There’s not a lot Apple can do to improve its market-leading smartwatch family after adding built-in GPS support, standalone cellular connectivity and full water resistance over the past couple of generations.
We obviously hope next year’s Apple Watch Series 4 comes with significantly longer battery life than its forerunners, as well as perhaps an overdue redesign. But that’s it as far as existing technologies are concerned.
Beyond the usual slate of incremental performance enhancements, Cupertino will probably need to devise groundbreaking features from scratch to further advance the Apple Watch.
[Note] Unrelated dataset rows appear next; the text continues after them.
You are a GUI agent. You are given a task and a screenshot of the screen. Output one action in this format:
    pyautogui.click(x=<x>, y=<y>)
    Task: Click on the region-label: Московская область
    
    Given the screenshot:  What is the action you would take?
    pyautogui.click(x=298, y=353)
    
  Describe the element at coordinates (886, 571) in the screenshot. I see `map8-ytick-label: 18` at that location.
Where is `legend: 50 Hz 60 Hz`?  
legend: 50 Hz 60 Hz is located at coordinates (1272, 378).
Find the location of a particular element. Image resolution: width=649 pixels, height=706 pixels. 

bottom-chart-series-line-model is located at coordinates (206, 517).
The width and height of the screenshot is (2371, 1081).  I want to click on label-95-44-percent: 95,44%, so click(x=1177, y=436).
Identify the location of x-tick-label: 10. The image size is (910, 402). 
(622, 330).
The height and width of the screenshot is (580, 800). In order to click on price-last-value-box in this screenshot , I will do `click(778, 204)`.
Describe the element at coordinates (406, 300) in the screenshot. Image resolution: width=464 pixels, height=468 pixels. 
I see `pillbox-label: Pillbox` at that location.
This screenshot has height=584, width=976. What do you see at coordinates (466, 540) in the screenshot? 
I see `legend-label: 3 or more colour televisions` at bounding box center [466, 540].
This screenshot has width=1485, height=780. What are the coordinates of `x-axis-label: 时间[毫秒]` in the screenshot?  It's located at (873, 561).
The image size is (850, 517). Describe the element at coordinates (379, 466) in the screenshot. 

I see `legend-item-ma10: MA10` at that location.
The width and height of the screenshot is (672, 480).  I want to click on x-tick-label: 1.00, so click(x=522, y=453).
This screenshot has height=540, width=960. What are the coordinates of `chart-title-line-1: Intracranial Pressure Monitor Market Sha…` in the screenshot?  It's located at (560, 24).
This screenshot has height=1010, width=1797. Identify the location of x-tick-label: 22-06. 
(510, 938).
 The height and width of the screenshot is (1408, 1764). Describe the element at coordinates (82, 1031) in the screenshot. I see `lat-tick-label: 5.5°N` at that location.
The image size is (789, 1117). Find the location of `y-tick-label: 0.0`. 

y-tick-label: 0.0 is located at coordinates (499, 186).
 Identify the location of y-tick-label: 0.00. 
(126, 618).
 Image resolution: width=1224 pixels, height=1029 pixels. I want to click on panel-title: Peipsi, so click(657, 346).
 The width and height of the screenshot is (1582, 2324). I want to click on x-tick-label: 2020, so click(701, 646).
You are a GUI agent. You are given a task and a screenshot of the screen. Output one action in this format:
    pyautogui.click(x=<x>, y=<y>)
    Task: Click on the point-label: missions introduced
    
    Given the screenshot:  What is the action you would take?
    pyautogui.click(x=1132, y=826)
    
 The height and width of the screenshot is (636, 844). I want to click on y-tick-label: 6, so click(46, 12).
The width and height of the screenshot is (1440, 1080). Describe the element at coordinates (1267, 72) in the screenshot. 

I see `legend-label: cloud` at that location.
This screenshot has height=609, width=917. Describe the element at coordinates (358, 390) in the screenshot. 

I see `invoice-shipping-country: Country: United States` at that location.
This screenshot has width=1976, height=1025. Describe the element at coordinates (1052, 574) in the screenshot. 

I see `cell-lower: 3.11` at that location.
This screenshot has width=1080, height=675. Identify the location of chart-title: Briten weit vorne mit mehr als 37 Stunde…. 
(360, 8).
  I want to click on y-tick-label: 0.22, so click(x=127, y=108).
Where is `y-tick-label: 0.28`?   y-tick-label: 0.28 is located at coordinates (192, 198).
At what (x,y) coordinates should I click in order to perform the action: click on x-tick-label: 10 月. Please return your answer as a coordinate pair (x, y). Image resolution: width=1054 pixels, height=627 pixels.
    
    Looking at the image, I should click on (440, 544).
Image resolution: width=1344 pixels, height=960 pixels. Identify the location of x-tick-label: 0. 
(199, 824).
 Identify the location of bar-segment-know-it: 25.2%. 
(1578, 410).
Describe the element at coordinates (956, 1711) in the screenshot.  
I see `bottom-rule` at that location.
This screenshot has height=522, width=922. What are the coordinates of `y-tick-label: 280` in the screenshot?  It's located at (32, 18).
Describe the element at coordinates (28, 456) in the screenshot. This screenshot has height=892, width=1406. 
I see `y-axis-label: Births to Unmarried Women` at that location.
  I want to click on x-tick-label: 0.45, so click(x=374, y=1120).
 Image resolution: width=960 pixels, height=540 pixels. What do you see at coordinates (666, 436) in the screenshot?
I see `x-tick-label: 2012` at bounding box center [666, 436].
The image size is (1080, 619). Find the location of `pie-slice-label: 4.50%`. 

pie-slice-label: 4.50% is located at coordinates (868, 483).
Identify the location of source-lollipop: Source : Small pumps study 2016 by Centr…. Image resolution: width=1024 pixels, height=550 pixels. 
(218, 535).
And that’s precisely what the company’s goal is in the health tracking department.
At least that’s what a number of recent and semi-recent reports and patents have suggested, with the latest gossip shared by Bloomberg after talking to mysterious “people familiar with the plan.”
Unfortunately, there’s still no timeline for the possible launch of an Apple Watch variant with the native ability to record a user’s EKG. All we know is “the development process is ongoing and Apple may still decide not to include the technology in future products.”
If it does come to pass, the revolutionary functionality would allow the iOS-compatible intelligent timepiece to detect irregular heart rates and other cardiac abnormalities in an extremely unintrusive way.
As Apple envisions it, a user could simply squeeze the Apple Watch frame with two fingers from the hand that’s not wearing the device, with “imperceptible current” then passed through the person’s chest to track electrical signals in the heart.
That sounds incredibly complicated to implement in the near future, although a very similar technology has already been completed by a little company called AliveCor, which has also managed to gain FDA approval for the KardiaBand’s commercial use. But that’s still a third-party replacement band for current Apple Watch models, while Cupertino wants to integrate EKG or ECG monitoring directly into future generations of the wearable gadget.